The third incident had the most real-world impact. Thanks to @ec_unoxx's summary, the trader is @poliedge100, Teacher Little Alligator.

A contract centered on "whether Israel would strike Gaza before a specific deadline"上演了一场 (staged) an extremely "scripted" price washout in the tail-end phase临近到期 (approaching expiration).

Initially, the market widely believed the probability of a large-scale strike before the deadline was limited, with the "No" price staying in the high range of 60%–80% for a long time. As time passed, "nothing happening" itself seemed to continuously reinforce the validity of "No".

Then came the familiar rhythm: pre-dawn hours +舆论攻势 (public opinion offensive) + panic selling.

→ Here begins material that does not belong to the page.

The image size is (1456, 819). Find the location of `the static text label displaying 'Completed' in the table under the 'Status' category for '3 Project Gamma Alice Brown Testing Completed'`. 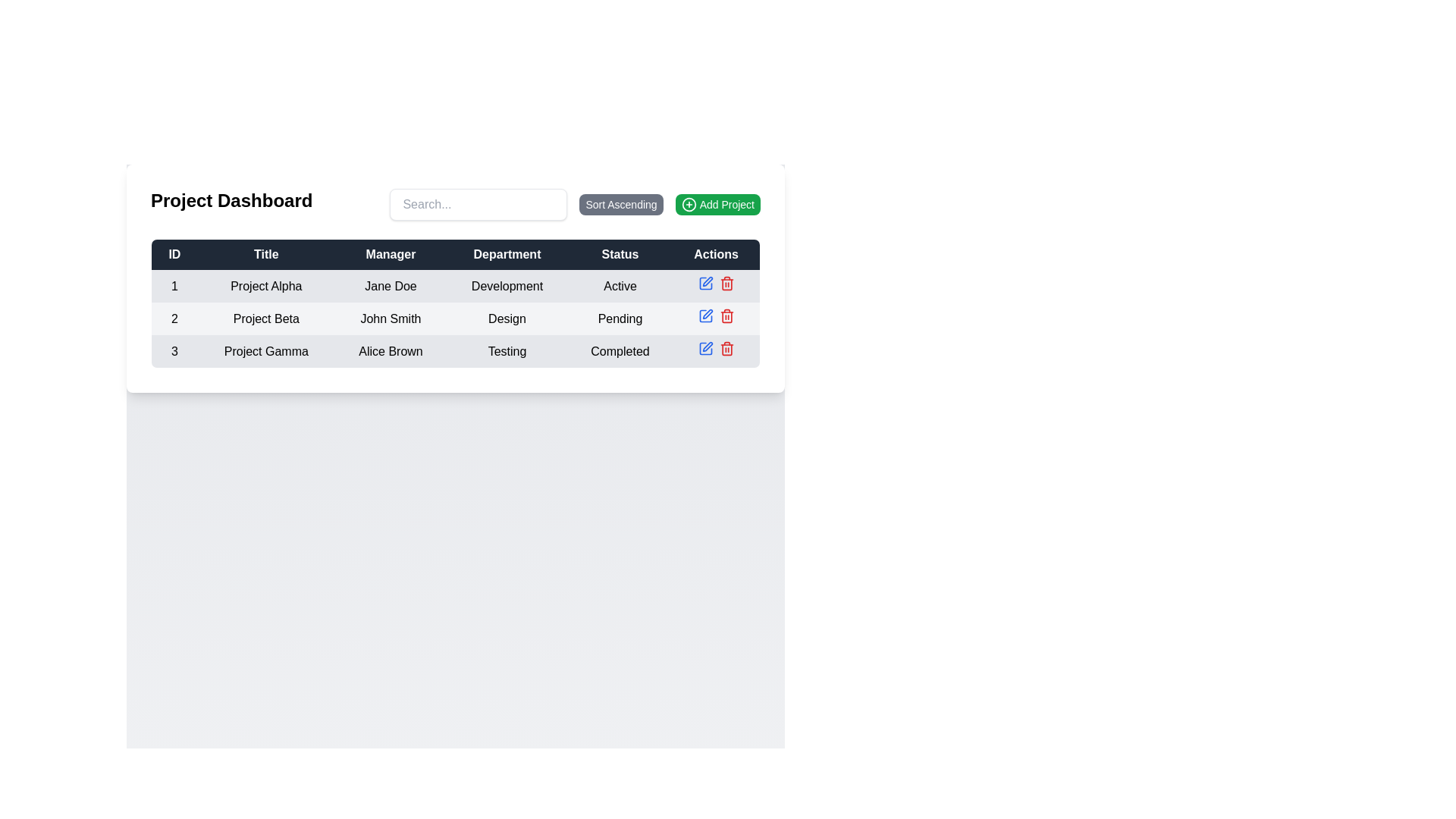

  • In the platform's comments section, the "Yes" side began密集张贴 (intensively posting) unverified screenshots, local media links, even old news, creating a narrative atmosphere of "the strike has already happened, just the major media is slow to react."
  • Simultaneously, large sell orders appeared on the order book, actively breaking through (smashing through) the support for "No", pushing the price down to the "junk zone" of 1%–2%.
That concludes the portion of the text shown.